Meanwhile in South America, a liberal scientist name Pamela Isley (Thurman) is complaining about the lack of funding and supplies for her environmentalist research. She peeks into the neighboring lab of Dr. Jason Woodrue (Glover) and discovers he is holding a huge auction with a huge collection of known (and admitted) criminal masterminds. Up for bidding is the means to transform a small-time local hood into a super-powered bulked-up evil luchador named Bane (Swenson) by the use of the super-soldier serum known as Venom. Isley threatens to report Woodrue to the authorities, but he knocks her down and dumps a rack of chemicals over her. Minutes later, she returns as eco-nut Poison Ivy, whose kiss is lethal. She frees Bane and destroys the lab, vowing to go after the company that supplied them, which of course is Wayne Enterprises.

Back in Gotham, Alfred’s niece Barbara (Silverstone) arrives at Wayne Mannor for a visit. Bruce wants her to stay, much to the pleasure of Dick Grayson. Barbara pretends to be cute and innocent, but when the sun sets and she thinks everyone has gone to bed, she runs into the garage and borrows one of the motorcycles that she claims to dread.

Ivy arrives (with Bane in tow) and disguises herself as Isley to propose a new environmentalist project at the same time that Bruce Wayne is donating a telescope to the Gotham Observatory. This is a huge facility set on top of an equally huge statue of Atlas. (Yes, just like the Atlas statue in Paragon City, only without the globe.) Wayne rejects Ivy’s proposal, which leads her to ramble on about enslaved women and Mother Nature before walking away in embarrassment.

That night, Batman and Robin make an appearance at a charity event in the observatory. At that point Poison Ivy makes her official debut and seduces every man in the room, including Batman and Robin, who then engage in a millionaire bidding war, with Robin bidding money that he would borrow from Batman and Batman pulling out his Batman Express card. This stupidity is thankfully interrupted by Freeze, who is immune to Ivy’s pheromone spray. Batman and Robin give chase in their vehicles, but an over-protective Batman shuts down Robin’s cycle, and Batman takes the credit for defeating Freeze with seemingly a wave of his cape.

Normally at this point I would stop and leave you hanging to watch the movie. However this movie is so abysmally bat-bad, I’m going to save you the trouble.

After being sent to Arkham Asylum so Freeze can give out some more rhetorical repertoire to the guards (one of them played by Schwarzenegger’s friend Jesse Ventura), Ivy and Bane break him out and offers up a partnership. It is a partnership that apparently doesn’t include Freeze’s wife, and Ivy lets Freeze believe that Batman had killed her.

_What this exercise asks:_
A – Transcribe the passage of the film summary from "After being sent" up to and including "had killed her.".
B – According to the film summary, what serum is used to transform a small-time local hood into Bane?
C – Resume the film summary from the point where it stops.
The material that follows this film summary is separate from it and unrelated to it.

_Dataset section:_
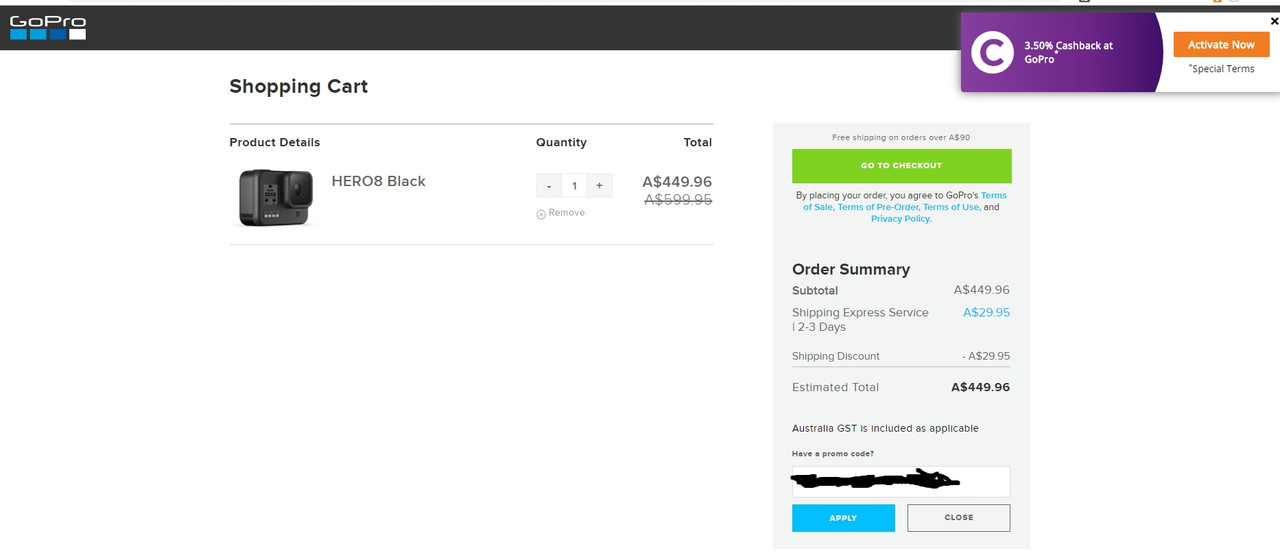View Special Terms for the cashback offer
Image resolution: width=1280 pixels, height=556 pixels.
click(x=1221, y=69)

_Task-by-task answers:_
A –
After being sent to Arkham Asylum so Freeze can give out some more rhetorical repertoire to the guards (one of them played by Schwarzenegger’s friend Jesse Ventura), Ivy and Bane break him out and offers up a partnership. It is a partnership that apparently doesn’t include Freeze’s wife, and Ivy lets Freeze believe that Batman had killed her.

B – The super-soldier serum known as Venom.

C –
Bruce tries to patch things up with Dick, but the young man refuses to accept his apology. They then go into dude-denial about falling for Ivy. Dick finds out that Barbara has been doing illegal bike racing in the streets of Gotham to raise money to get Alfred out of the mansion. She knows that Alfred is dying from MacGregor's Syndrome, and so does Bruce.

Ivy talks Robin into meeting with her alone. Batman tries to talk Robin out of it, but he still goes. Meanwhile, Freeze and Bane take over the observatory. Barbara, searching for a way to help, hacks into her uncle’s computer and discovers the “Bat-Secret”. She makes her way to the cave, where a simulated Alfred has something “appropriate” for her. We then see a montage of her gearing up... with a cape covering her bottom and no fake nipples!

Ivy gets Robin close enough to kiss, but the poison in her lips don’t work on him because he had his lips coated in plastic. Enraged, Ivy orders her man-eating vines to drown Robin. Batman arrives and is immediately attacked by the vines and held up. Then Barbara, dressed now as Batgirl, arrives and has a brief acrobatic display with a knife-wielding Ivy, who gloats about killing Freeze’s wife before being kicked into the man-eating trap and is encased as she screams “CURSES!” (No, I’m not exaggerating.)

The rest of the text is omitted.